■ WHAT NEEDS TO BE DONE
Rewrite the listing below, putting "Unfold" in place of every "Expand" and leaving everything else unchanged.

□ □ □ □

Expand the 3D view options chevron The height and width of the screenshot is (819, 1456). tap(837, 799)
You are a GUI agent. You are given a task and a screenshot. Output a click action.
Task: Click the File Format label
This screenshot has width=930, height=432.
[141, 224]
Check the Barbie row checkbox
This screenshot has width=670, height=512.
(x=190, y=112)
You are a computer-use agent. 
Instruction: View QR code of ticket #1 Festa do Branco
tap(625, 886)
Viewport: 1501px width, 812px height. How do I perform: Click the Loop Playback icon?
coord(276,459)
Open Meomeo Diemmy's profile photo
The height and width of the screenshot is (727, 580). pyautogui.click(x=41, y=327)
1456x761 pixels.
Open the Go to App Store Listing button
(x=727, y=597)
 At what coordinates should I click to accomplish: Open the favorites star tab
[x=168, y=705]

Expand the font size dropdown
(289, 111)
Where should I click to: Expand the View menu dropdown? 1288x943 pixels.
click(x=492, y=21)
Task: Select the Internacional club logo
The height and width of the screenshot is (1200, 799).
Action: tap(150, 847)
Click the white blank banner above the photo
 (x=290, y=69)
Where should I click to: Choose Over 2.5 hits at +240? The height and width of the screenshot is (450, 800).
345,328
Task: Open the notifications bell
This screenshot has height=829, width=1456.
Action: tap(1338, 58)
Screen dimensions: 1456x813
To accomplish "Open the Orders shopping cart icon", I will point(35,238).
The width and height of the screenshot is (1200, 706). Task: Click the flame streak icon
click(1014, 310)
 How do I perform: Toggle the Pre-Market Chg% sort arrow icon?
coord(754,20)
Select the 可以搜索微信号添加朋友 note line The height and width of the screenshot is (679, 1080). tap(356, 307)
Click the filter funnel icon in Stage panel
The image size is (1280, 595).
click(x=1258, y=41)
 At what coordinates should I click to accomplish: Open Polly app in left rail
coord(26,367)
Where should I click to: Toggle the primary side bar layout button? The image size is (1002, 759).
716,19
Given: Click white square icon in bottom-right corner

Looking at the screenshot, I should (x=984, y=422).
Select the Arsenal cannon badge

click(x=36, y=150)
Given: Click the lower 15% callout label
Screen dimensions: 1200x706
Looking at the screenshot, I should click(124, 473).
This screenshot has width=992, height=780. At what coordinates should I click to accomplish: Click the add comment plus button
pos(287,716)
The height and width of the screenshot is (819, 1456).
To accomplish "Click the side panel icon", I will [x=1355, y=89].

□ □ □ □

■ SOLUTION FOR THIS PROBLEM
Unfold the 3D view options chevron The height and width of the screenshot is (819, 1456). tap(837, 799)
You are a GUI agent. You are given a task and a screenshot. Output a click action.
Task: Click the File Format label
This screenshot has width=930, height=432.
[141, 224]
Check the Barbie row checkbox
This screenshot has width=670, height=512.
(x=190, y=112)
You are a computer-use agent. 
Instruction: View QR code of ticket #1 Festa do Branco
tap(625, 886)
Viewport: 1501px width, 812px height. How do I perform: Click the Loop Playback icon?
coord(276,459)
Open Meomeo Diemmy's profile photo
The height and width of the screenshot is (727, 580). pyautogui.click(x=41, y=327)
1456x761 pixels.
Open the Go to App Store Listing button
(x=727, y=597)
 At what coordinates should I click to accomplish: Open the favorites star tab
[x=168, y=705]

Unfold the font size dropdown
(289, 111)
Where should I click to: Unfold the View menu dropdown? 1288x943 pixels.
click(x=492, y=21)
Task: Select the Internacional club logo
The height and width of the screenshot is (1200, 799).
Action: tap(150, 847)
Click the white blank banner above the photo
 (x=290, y=69)
Where should I click to: Choose Over 2.5 hits at +240? The height and width of the screenshot is (450, 800).
345,328
Task: Open the notifications bell
This screenshot has height=829, width=1456.
Action: tap(1338, 58)
Screen dimensions: 1456x813
To accomplish "Open the Orders shopping cart icon", I will point(35,238).
The width and height of the screenshot is (1200, 706). Task: Click the flame streak icon
click(1014, 310)
 How do I perform: Toggle the Pre-Market Chg% sort arrow icon?
coord(754,20)
Select the 可以搜索微信号添加朋友 note line The height and width of the screenshot is (679, 1080). tap(356, 307)
Click the filter funnel icon in Stage panel
The image size is (1280, 595).
click(x=1258, y=41)
 At what coordinates should I click to accomplish: Open Polly app in left rail
coord(26,367)
Where should I click to: Toggle the primary side bar layout button? The image size is (1002, 759).
716,19
Given: Click white square icon in bottom-right corner

Looking at the screenshot, I should (x=984, y=422).
Select the Arsenal cannon badge

click(x=36, y=150)
Given: Click the lower 15% callout label
Screen dimensions: 1200x706
Looking at the screenshot, I should click(124, 473).
This screenshot has width=992, height=780. At what coordinates should I click to accomplish: Click the add comment plus button
pos(287,716)
The height and width of the screenshot is (819, 1456).
To accomplish "Click the side panel icon", I will [x=1355, y=89].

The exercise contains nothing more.